→ **REQUESTS**:
**A)** Answer these questions about the email on the Wi-Fi firmware lockdown.
(i) According to the quoted news article, which law tightly protects the code in automobiles?
(ii) Why did the E.P.A. say it opposed opening that code?
(iii) What does the commenter say the FCC effectively mandates for baseband functionality in cellphones?
**B)** Write out the part of the email on the Wi-Fi firmware lockdown that starts at "A group of automobile" and ends at "beat emission rules.".
**C)** Continue the email on the Wi-Fi firmware lockdown from the point where it stops.

→ **SOURCE**:
☆ ☆ ☆
[Make-wifi-fast] [Cerowrt-devel] some comments from elsewhere on the lockdown
Laurent GUERBY
laurent at guerby.net
Sat Sep 26 05:46:14 EDT 2015
Hi,
Another US agency vs free software and user freedom :
http://www.nytimes.com/2015/09/23/nyregion/volkswagens-diesel-fraud-makes-critic-of-secret-code-a-prophet.html?_r=0
<<
Volkswagen’s Diesel Fraud Makes Critic of Secret Code a Prophet
SEPT. 22, 2015
(...)
That is not how carmakers or even the E.P.A. see things. The code in
automobiles is tightly protected under the Digital Millennium Copyright
Act. Last year, several groups sought to have the code made available
for “good-faith testing, identifying, disclosing and fixing of
malfunctions, security flaws or vulnerabilities,” as Alex Davies
reported last week in Wired.
A group of automobile manufacturers said that opening the code to
scrutiny could create “serious threats to safety and security.” And two
months ago, the E.P.A. said it, too, opposed such a move because people
might try to reprogram their cars to beat emission rules.
(...)
>>
Sincerely,
Laurent
On Thu, 2015-09-24 at 12:49 -0700, Dave Taht wrote:
> a commenter that I will keep anonymous wrote:
>
>
> Regarding the FCC firmware lockdown issue, I’m sure you’re aware that
> baseband firmware in cellphones has been subject to similar
> restrictions for some time. In fact, the FCC effectively mandates that
> baseband functionality is implemented on a whole separate subsystem
> with its own CPU to make it easier to isolate and protect. Also, the
> cellphone system is designed so that a misbehaving node can be easily
> identified and blocked from the network, making it useless and
> removing most of the incentive to find ways around regulatory
> restrictions. Wi-Fi devices have none of these protections.
>
> I believe this new attention to Wi-Fi devices is a consequence of many factors:
>
> The precedent from cellphone baseband firmware control; regulators are
> easily inspired by success stories in related areas
> The substantial increase in flexibility offered by SDR implementations
> Technical ignorance, for example of the difference between OS,
> protocol, and UI firmware and baseband firmware
> The expansion of allowed capabilities in Wi-Fi hardware (from 5.8 GHz
> ISM to the U-NII bands, increases in transmit power allowances, etc.)
> The improved spectrum utilization of newer Wi-Fi modulation schemes
> Inconsistencies among international regulations for spectrum allocation
> Spectrum sharing between Wi-Fi and life safety applications
> The relative lack of attention to (and sometimes, the deliberate
> flouting of) regulatory constraints in open-source firmware
> The increased availability of open-source firmware for higher-power
> and narrow-beam Wi-Fi devices (not just the WRT-54G :-)
☆ ☆ ☆
→ **PROVIDED DATA**:

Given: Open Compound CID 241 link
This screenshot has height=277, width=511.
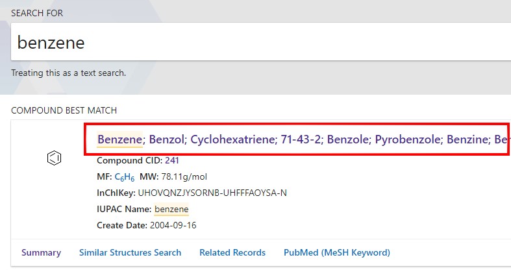Looking at the screenshot, I should point(171,160).
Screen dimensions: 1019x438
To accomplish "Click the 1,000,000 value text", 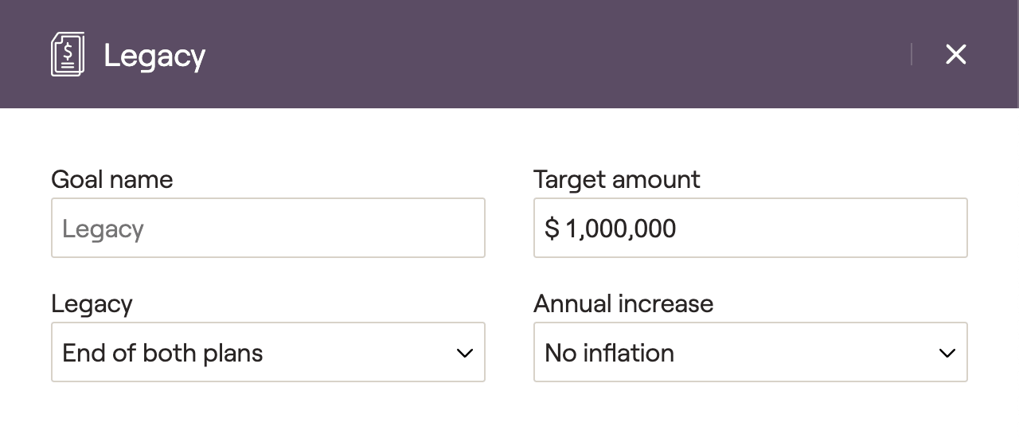I will click(x=621, y=229).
☆ ☆ ☆
→ **TASK-BY-TASK OUTPUTS**:
**A)**
(i) The Digital Millennium Copyright Act.
(ii) People might try to reprogram their cars to beat emission rules.
(iii) That it be implemented on a whole separate subsystem with its own CPU.

**B)**
A group of automobile manufacturers said that opening the code to
scrutiny could create “serious threats to safety and security.” And two
months ago, the E.P.A. said it, too, opposed such a move because people
might try to reprogram their cars to beat emission rules.

**C)**
>
>
> And probably more I can’t think of off the top of my head, but which
> regulators are obsessing over every day.
>
> Although I agree with the spirit of your FCC email draft letter, it
> does not address most of these factors, so it’s likely to be seen as
> missing the point by regulators. If you want to reach these people,
> you have to talk about the things they’re thinking about.
>
> What you ought to be pushing for instead is that Wi-Fi devices be
> partitioned the same way cellphones are, defining a baseband section
> that can be locked down so that the device can’t operate in ways that
> are prohibited by the relevant local regulations, so that the OS,
> protocol, and UI code on the device can be relatively more open for
> the kinds of optimizations and improvements we all want to see.
>
> It’s possible that the partition could be in software alone, or in
> some combination of hardware and software, that doesn’t require a
> cellphone-style independent baseband processor, which would add a lot
> of cost to Wi-Fi devices. For example, the device vendor could put
> baseband-related firmware into a trusted and _truly minimal_ binary
> module that the OS has to go through to select the desired frequency,
> power, and modulation scheme, even for open-source solutions. That
> doesn’t mean the source code for the binary module can’t be published,
> or even that there can’t be a mandate to publish it.
>
> I’m sure that doesn’t sound like a great solution to you, but making
> it easy for end users to configure commercial devices to transmit at
> maximum power on unauthorized frequencies using very dense modulation
> schemes doesn’t sound like a great solution to regulators, and the
> difference between you and the regulators is that they are more
> determined and, frankly, better armed. It will do you no good to
> constrain the range of the solutions you’ll accept so that it doesn’t
> overlap with the solutions they will accept.
>
> . png
>
>
> On Sep 21, 2015, at 5:10 AM, Dave Taht <dmt at millcomputing.com> wrote:
>
>
> Dave,
>
>
> Huh. I have been interested in mesh networking for a couple of years
> now, and curious about Battlemesh, but I had no idea I knew someone
> who was active in it.
>
>
> Are there any other reports online from this year or last year? The
> website doesn't seem to serve any purpose beyond announcing the event.
>
>
>
> As you can tell I am way, way behind on my email. I've mostly been
> chasihg funding for my main project, make-wifi-fast for over a year
> now - I added in the mill and the "cake switch chip" to that overall
> list as I tried to climb the financial ladders. My funding at google
> dried up suddenly (due to the re-org), and I was forced to chase other
> avenues. I think i got a grant from comcast coming in, but it is for
> 1/10th the total I needed for make-wifi-fast... and it is hung up in
> legal, and in the fact the work has to mostly happen in europe.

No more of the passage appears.